Wednesday, April 29, 2009

Spring Break in Mexico

**Editors' Note: This guest post comes in from a buddy of ours named Kenny.**

Several years ago while living in Arizona, my girlfriend, Betsy, and I decided to spend our spring break visiting Rocky Point in northern Mexico. Scarcely a twelve pack drive away, it was a popular destination for land-bound Arizonan's who wanted some beach time. We packed up and headed south, crossing the border just before midnight and arriving at the beach in the wee hours. We slept in the sand next to my trusty Honda Accord.

The next morning we woke up and headed into town for supplies. It was already hot, so pounding a few beers on the way seemed appropriate. As did smoking a joint or two. We entered town and, with Betsy at the helm, were navigating towards the supermercado, beers already warming between our thighs.

Familiar with the town, we moved qucikly along, windows down, stereo up, sipping beers -- until we stopped unexpectedly upon the bumper of the car in front of us as it waited patiently for a red light. As we peeled ourselves from the dash (carefree springbreakers, we dismissed the idea of seat belts) the large woman driving the car that was currently wedged beneath the hood of my Honda approached us, suggesting loudly in Spanish what amounted to her personal opinion on Gringos, spring break, drinking and driving, and godless heathens.

Betsy, speaking no Spanish, remained mute and simply applied direct pressure to the cut trickling blood from her forehead. My limited command of the language was further compromised by the remainder of our weed that I was choking dryly down.

Soon the cops showed up, and with very little ado, quickly confiscated my car and ordered us to report to the police station at nine the next morning. Considering ourselves lucky for leaving the scene without someone so much as smelling our beery breath, we split. And proceeded to party the rest of the day, and night away.

The next day we hitch a ride with friends into town and, nursing hangovers, we arrive at city hall promptly at nine. Betsy, tough girl that she is, walks towards the front door while telling me nonchalantly over her shoulder that she's "got this under control, feel free to wait outside". Which I do. For like an hour and half.

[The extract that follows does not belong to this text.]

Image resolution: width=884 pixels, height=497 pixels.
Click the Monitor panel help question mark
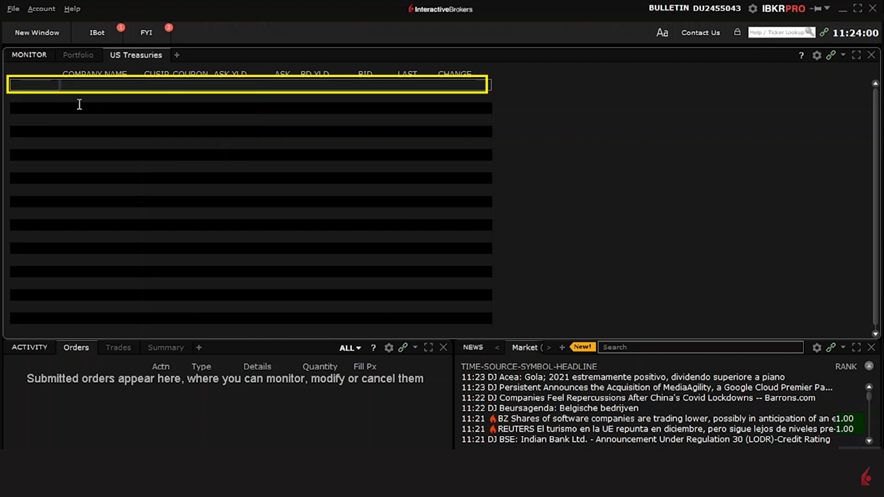tap(801, 56)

Finally, I go looking and enter a seemingly deserted police station, long halls extending in three directions. Somewhere a radio played tinny ranchero music.

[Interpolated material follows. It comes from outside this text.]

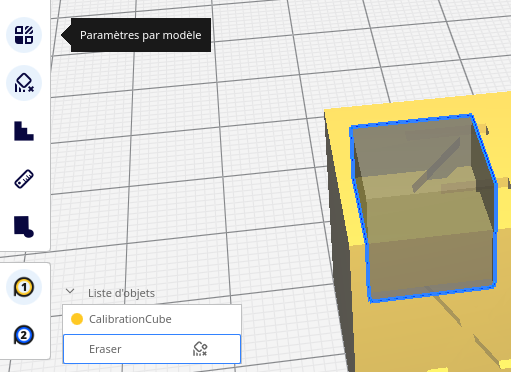Assign extruder 1 to the selection

click(24, 287)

"Hola? Buenas Dias?" Nothing. "HOLA?" Still nothing.

I wait.

Eventually I make my way deeper into the building following a long hall with flickery florescent lights. I hear a metallic clicking and look down another hall to see a heavy door swinging shut. Just before it closes I spot Betsy, sweaty hair in her face, hands held before her gripping the bars of a jail cell, looking wide-eyed right at me.

And then SLAM, the door shuts.

3 comments:

Serial Monogamist said...

To be continued? Come on, Kenny, don't leave me hanging!

Walter said...

Seriously? Is that the end? I need more.

Unknown said...

Great story Hansel! But what does it have to do with dating?